At the end of that season Melligan, signed for Cheltenham Town from Wolves for £25,000. He missed only four league games of the regular season in 2005-06, helping Cheltenham to win promotion from League 2.

On 6 June 2007, Melligan signed for Leyton Orient on a free transfer, and scored in only his second appearance for them. He left Leyton Orient in February 2010 after falling out with manager Geraint Williams following the 5–0 victory over Bristol Rovers. He signed a full-time contract for League of Ireland Premier side Dundalk in February 2010. Melligan left Dundalk just before they set off to play Grevenmacher, from Luxembourg, in the UEFA Europa League. In his short stint with Dundalk he scored three goals in fifteen appearances.

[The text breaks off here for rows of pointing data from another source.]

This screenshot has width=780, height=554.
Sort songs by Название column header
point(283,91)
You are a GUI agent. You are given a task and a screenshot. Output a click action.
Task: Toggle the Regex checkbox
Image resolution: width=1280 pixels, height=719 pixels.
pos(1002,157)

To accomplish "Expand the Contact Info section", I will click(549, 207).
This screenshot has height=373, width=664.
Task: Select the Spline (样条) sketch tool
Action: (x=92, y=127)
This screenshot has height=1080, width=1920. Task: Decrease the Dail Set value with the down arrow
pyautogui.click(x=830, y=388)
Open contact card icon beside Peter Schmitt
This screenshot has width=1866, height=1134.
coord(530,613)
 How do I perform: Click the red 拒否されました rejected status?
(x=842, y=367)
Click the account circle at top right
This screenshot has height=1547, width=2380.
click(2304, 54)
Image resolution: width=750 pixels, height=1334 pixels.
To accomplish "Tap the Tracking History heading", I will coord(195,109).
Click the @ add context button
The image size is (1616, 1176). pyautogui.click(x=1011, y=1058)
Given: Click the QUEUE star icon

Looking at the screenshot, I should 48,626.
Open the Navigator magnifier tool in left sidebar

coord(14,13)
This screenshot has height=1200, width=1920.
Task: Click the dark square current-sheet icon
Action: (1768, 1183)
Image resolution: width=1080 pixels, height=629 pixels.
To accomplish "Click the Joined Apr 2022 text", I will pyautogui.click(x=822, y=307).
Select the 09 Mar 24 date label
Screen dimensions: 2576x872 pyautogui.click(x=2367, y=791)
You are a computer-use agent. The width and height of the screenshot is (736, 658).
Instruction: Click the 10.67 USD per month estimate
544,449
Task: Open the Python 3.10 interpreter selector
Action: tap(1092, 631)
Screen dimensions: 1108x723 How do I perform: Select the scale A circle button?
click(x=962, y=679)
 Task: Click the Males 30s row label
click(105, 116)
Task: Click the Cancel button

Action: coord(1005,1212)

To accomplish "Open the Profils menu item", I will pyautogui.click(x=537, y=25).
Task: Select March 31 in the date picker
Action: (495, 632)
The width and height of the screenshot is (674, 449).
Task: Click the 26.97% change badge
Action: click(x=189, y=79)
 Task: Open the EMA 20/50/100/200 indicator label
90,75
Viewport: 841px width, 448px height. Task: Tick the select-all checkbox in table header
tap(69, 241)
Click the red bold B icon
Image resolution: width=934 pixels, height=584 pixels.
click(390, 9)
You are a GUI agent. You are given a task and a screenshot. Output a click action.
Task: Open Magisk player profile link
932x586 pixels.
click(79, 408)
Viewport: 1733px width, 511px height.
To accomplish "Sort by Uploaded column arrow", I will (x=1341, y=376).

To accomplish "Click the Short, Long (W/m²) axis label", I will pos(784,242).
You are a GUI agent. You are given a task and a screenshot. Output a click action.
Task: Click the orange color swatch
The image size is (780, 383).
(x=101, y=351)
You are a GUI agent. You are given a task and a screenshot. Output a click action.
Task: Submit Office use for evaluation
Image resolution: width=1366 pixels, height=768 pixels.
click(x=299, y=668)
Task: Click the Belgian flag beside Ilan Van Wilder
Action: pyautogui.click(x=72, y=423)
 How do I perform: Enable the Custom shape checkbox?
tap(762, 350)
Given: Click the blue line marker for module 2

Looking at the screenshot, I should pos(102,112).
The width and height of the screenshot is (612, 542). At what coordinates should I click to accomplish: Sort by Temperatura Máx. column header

On 2 July 2010, Melligan re-signed for his former club, Cheltenham Town. Melligan had a clause in his contract allowing him to leave Dundalk if a Football League club came in for him so he was allowed to leave Dundalk for free. On 9 May 2011, Melligan was released from Cheltenham after his contract expired.

Melligan signed for Conference North side Solihull Moors in October 2011 after a successful trial. He scored on debut in the 3–2 FA Cup victory over Grantham on 15 October 2011.

Following a spell at Wolverhampton Casuals, Melligan followed manager Carl Abbott to newly formed club Hinckley AFC in the summer of 2014, where he was made club captain.